━━━ SOURCE EXTRACT

Finally, extracellular annexin A2 enhances tumor metastasis. Annexin A2 is associated with metastasis in triple negative breast cancer cells⁵³. To spread beyond the primary tumor, tumor cells must degrade the extracellular matrix. Enhanced extracellular matrix degradation can be driven by plasminogen activation by extracellular A2tet⁵⁰ (Fig 3). Extracellular Hsp90α increases annexin A2 at the cell surface that upregulates this cascade of events associated with ECM degradation⁵⁴. ECM degradation exposes new sites in the ECM that enable cancer cell attachment and metastasis⁵⁴. Thus, annexin A2 overexpression promotes tumor spread.

Therapeutic potential of Annexin A2

Due to the wide range of diseases in which annexin A2 is involved, targeting annexin A2 is expected to reduce multiple diseases. One application is the addition of recombinant annexin A2 to reduce cardiovascular disease. Annexin A2 improved ischemic stroke treatment in mouse models’ hearts⁵⁵. Annexin A2 amplified tPA and reduced the effective thrombolytic dose of tPA, resulting in less hemorrhage and brain infarction⁵⁵. Treatment with recombinant annexin A2 also reduced thrombus formation in rat middle cerebral arteries⁵⁶. Similarly, annexin A2 treatment reduced detrimental neurological outcomes, including neurological cell death and neuroinflammation after traumatic brain injury⁵⁷. In contrast, inhibition of annexin A2-mediated inflammation may be a novel therapeutic avenue for treating muscle loss in dysferlinopathy³⁷. Thus, annexin A2 is a potential therapeutic for treating muscular dystrophy and cardiovascular diseases.

A2 represents a potential biomarker and therapeutic target to reduce cancer metastasis. The rationale is that high annexin A2 levels will promote increased vascularization and repair while reducing apoptosis. Annexin A2 is proposed as a predictive biomarker for chemotherapy responsiveness in aggressive triple-negative breast cancer cells⁵⁰. Esophageal cancer patients with high annexin A2 in extracellular vesicles were more responsive to neoadjuvant chemotherapy⁵⁸. This suggests annexin A2 serves as a potential biomarker for future cancer treatment. Mechanistically, annexin A2 can bind to ICAM-3 on dendritic cells to suppress DC-SIGN signaling, enhancing tumor immune escape⁵⁸. Anti-annexin A2 antibodies suppressed metastasis in a mouse model of pancreatic ductal adenocarcinoma¹⁸. Antibodies targeting the annexin A2 N-terminus prevent the production of plasmin and, therefore, block the growth and expansion of cancer cells. This suggests that annexin A2 represents a cancer target.

━━━━━━
━━━ SUPPLIED RECORDS

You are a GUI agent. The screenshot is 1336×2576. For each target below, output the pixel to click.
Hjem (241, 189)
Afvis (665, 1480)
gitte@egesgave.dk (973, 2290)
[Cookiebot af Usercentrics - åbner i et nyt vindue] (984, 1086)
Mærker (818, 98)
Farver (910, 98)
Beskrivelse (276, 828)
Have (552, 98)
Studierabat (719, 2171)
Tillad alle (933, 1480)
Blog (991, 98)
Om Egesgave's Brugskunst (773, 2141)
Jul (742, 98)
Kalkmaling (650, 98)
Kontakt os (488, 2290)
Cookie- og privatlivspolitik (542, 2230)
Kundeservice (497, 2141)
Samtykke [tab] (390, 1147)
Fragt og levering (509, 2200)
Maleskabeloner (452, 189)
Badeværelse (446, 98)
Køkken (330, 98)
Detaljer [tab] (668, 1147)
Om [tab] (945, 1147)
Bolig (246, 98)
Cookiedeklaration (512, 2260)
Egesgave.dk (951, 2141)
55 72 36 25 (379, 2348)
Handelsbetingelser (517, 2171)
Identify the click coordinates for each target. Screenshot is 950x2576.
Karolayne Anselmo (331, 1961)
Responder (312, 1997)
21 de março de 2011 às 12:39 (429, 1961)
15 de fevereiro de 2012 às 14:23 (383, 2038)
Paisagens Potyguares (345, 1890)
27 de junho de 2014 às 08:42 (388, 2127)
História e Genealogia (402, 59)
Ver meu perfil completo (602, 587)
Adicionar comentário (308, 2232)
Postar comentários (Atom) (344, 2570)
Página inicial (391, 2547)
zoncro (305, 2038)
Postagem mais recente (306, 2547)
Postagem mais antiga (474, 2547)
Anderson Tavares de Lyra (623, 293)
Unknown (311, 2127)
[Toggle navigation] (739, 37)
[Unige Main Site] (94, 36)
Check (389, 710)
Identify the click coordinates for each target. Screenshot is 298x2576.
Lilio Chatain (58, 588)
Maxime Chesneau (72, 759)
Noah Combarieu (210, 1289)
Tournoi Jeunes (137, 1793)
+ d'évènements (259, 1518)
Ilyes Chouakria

━━━━━━

- TASKS FOR THIS EXERCISE -
A - Answer these about the annexin A2 text:
(i) What must tumor cells degrade to spread beyond the primary tumor?
(ii) In which animal's middle cerebral arteries did recombinant annexin A2 reduce thrombus formation?
(iii) Which cancer's patients were more responsive to neoadjuvant chemotherapy when they had high annexin A2 in extracellular vesicles?
B - Write out the annexin A2 text between "Finally, extracellular annexin" and "promotes tumor spread.", inclusive.
C - Resume the annexin A2 text after its last sentence.
The material was drawn from a different source than the annexin A2 text.

- ANSWERS BELOW -
A -
(i) The extracellular matrix
(ii) Rats
(iii) Esophageal cancer

B -
Finally, extracellular annexin A2 enhances tumor metastasis. Annexin A2 is associated with metastasis in triple negative breast cancer cells⁵³. To spread beyond the primary tumor, tumor cells must degrade the extracellular matrix. Enhanced extracellular matrix degradation can be driven by plasminogen activation by extracellular A2tet⁵⁰ (Fig 3). Extracellular Hsp90α increases annexin A2 at the cell surface that upregulates this cascade of events associated with ECM degradation⁵⁴. ECM degradation exposes new sites in the ECM that enable cancer cell attachment and metastasis⁵⁴. Thus, annexin A2 overexpression promotes tumor spread.

C -
The challenge of using annexin A2 as a therapeutic treatment for cancer is the selectivity to only target cancer cells or targeting specific regions on annexin A2 to prevent full knockdown. The versatile nature of annexin A2 provides the protein with beneficial functions until hijacked. Knocking down the whole protein could be detrimental to normal growth, proliferation, and repair of noncancerous cells. Since overexpressed annexin A2 is linked to the multidrug resistance and resilience of cancer cells, annexin A2 can serve as a therapeutic target to downregulate the inhibition of apoptosis, and the promotion of growth and repair taking place by aberrantly expressed annexin A2⁵⁰. As a result, partial knockdown of annexin A2, or targeting annexin A2 interactions may be needed to preserve beneficial annexin A2 function, while blocking detrimental functions of annexin A2. Consequently, post-translational modifications of annexin A2 have been targeted. Angiostatin blocks the binding site of plasminogen on annexin A2, which inhibits the conversion of plasminogen into plasmin⁵⁹. Tyrosine kinases that phosphorylate annexin A2 represent another target for controlling overexpressed annexin A2 in cancer cells (Fig. 3).

Demystifying the complex molecular mechanisms driving the balance between intracellular and extracellular functions of annexin A2 and their possible feedback on annexin A2 roles is needed. For instance, identifying the specific post-translational modifications, such as essential phosphorylation sites regulating the recruitment of annexin A2 during membrane repair and disease pathogenesis, represent therapeutic targets. However, further studies are needed to optimize these annexin A2 therapeutic regimens. Future research is needed to better understand the molecular mechanism and balance needed to optimize the therapeutic potentials of intracellular/endogenous and extracellular annexin A2 in muscular dystrophy, cardiomyopathy, and other annexin A2-associated diseases.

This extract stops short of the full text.